С первых же слов Шурка понял, что Двухголовый и на этот раз написал очень хорошее сочинение про гулянье в Тихвинскую нынче летом. Олег ничего не выдумал, рассказал одну правду. Шурка торчал на гулянье и сам все это видел.
Плоха была Тихвинская в прошлом году, а нынче оказалась еще хуже. У церковной ограды не белели заманчиво полотняные палатки торговцев. В роще, у школы, не сверкала круглая радуга, не гремел бубен, не слышно было гармони. Бабы, девки, ребята ходили скучные, вялые, словно связанные веревками, все шарили по сторонам глазами — не удастся ли где купить что‑нибудь праздничное, положенное издавна в престольный день Тихвинской божьей матери. Но купить почти ничего было нельзя.

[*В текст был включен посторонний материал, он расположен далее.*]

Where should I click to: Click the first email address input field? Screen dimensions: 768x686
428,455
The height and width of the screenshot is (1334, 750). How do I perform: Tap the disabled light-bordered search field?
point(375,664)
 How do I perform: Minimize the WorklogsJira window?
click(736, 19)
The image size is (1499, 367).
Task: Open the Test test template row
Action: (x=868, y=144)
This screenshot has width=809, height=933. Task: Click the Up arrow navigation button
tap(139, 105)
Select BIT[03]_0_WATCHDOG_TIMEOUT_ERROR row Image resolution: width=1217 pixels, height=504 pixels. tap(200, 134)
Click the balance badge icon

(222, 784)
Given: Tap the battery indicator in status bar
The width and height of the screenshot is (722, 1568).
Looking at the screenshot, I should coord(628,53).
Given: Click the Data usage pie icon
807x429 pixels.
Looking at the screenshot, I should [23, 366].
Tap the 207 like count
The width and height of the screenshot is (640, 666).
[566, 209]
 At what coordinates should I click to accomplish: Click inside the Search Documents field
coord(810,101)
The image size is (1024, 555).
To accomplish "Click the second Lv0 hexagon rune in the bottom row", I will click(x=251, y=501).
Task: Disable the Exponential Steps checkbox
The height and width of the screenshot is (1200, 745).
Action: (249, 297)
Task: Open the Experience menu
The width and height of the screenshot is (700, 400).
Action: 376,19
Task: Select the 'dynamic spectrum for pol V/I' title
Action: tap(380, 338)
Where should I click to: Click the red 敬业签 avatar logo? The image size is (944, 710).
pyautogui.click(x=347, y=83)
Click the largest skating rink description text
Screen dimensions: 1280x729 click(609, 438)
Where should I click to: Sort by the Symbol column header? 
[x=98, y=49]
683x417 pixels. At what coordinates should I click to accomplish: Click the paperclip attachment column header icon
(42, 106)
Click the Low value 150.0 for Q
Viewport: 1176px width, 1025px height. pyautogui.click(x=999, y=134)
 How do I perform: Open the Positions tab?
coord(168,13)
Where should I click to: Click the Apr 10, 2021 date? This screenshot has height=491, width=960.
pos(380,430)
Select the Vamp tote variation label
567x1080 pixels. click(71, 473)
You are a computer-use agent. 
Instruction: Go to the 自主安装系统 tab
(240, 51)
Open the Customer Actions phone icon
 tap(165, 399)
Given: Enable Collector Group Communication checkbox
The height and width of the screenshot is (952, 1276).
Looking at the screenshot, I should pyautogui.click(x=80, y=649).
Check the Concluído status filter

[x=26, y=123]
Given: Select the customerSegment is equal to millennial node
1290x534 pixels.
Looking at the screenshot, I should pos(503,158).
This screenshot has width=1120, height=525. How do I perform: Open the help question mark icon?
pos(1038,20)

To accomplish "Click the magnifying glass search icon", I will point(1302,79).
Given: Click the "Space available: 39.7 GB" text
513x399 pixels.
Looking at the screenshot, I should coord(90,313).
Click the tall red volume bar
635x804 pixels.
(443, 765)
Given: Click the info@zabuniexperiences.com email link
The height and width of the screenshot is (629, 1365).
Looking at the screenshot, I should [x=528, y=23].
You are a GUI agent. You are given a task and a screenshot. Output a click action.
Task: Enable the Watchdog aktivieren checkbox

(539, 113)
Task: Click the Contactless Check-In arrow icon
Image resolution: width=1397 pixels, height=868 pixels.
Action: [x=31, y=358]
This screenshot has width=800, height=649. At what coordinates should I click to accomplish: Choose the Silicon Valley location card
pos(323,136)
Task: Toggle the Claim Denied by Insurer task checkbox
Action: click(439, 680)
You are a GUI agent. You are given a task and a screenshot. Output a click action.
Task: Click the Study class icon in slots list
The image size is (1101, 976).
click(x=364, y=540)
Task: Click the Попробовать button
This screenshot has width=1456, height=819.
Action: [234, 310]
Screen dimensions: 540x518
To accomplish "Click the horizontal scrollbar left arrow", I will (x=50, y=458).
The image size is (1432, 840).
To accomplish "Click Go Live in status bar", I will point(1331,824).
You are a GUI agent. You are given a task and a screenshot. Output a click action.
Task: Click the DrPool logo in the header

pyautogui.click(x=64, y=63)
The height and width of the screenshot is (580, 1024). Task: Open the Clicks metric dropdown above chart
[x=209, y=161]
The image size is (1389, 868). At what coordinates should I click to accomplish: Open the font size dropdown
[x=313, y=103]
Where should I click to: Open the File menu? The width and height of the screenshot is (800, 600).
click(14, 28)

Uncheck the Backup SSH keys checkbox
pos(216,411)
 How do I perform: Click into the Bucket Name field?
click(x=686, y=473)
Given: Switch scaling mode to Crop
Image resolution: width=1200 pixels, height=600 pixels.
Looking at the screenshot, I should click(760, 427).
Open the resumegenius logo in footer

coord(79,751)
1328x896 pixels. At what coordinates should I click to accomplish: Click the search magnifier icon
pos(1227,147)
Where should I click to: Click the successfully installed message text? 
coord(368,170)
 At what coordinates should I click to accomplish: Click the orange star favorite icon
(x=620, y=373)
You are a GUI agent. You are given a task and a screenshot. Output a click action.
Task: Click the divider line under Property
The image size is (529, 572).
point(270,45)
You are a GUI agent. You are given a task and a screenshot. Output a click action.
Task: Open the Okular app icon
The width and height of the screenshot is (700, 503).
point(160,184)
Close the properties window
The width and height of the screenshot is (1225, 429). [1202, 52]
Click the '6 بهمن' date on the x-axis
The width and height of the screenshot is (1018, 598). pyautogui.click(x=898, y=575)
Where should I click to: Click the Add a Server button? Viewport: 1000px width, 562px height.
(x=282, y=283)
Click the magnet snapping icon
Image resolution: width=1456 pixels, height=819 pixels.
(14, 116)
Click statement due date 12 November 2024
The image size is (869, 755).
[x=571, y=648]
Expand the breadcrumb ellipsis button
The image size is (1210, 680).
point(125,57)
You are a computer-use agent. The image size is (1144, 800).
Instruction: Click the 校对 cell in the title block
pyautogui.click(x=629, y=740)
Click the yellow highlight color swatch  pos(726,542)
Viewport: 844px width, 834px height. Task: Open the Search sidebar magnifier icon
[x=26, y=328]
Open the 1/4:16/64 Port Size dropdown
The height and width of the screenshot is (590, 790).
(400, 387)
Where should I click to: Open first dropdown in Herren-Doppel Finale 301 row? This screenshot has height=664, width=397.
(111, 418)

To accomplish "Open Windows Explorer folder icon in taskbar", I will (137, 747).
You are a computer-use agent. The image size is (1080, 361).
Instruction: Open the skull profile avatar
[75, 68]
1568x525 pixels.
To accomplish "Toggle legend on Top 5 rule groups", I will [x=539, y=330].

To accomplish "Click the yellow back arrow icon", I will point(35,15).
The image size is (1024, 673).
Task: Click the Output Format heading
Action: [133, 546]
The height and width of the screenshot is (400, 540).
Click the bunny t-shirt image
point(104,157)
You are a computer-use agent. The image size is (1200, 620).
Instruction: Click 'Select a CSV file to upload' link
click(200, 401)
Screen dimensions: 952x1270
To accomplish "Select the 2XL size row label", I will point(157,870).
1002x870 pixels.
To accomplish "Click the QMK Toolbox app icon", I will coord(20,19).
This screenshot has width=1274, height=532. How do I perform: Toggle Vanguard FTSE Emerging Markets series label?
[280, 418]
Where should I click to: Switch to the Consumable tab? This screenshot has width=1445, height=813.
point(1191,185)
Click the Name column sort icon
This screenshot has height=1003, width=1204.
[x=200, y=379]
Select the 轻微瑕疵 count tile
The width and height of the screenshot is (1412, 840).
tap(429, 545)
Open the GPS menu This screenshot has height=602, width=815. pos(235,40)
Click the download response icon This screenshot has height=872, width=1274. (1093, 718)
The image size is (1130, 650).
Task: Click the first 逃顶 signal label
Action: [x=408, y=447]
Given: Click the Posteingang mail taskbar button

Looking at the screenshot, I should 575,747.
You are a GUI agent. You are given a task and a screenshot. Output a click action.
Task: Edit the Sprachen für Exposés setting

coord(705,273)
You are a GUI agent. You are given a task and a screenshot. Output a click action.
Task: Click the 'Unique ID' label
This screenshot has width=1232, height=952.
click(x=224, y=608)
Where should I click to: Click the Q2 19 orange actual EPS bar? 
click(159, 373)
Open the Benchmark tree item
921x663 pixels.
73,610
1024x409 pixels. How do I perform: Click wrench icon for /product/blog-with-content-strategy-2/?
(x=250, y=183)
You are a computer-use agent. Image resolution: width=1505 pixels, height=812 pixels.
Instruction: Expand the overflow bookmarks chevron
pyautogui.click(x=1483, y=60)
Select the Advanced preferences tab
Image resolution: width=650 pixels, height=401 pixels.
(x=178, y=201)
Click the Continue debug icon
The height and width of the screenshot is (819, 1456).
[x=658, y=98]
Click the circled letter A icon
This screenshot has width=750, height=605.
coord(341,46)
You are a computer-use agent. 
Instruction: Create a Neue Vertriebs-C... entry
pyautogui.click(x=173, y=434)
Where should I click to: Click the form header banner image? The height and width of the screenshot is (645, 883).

Правда, Устин Павлыч выставил пудовик с подсолнухами, невесть как сохранившимися в его лавке, но Шурке с Яшкой и горсточки не досталось, расхватали бабы и девки и такую давку устроили, что ребята еле выбрались живыми. В довершение всего Шурка в толкотне потерял двадцать копеек. Это была не серебряная денежка и даже не медные пятаки, которые можно для сохранности спрятать в рот, за щеку, — нет, это была бумажная марка, точь — в–точь какую наклеивают на письмо. Она прилипла к потной Шуркиной ладони, он перестал ее чувствовать, забылся, раскрыл ненароком, должно, кулак, и марку сдуло ветром. Ну и деньги! Потерял — и не жалко. Сказать по совести, и рубли не лучше: желтые, мятые, как оберточная бумага. Такими деньгами нельзя позвенеть в кармане, а главное — нельзя на них ничего купить хорошего.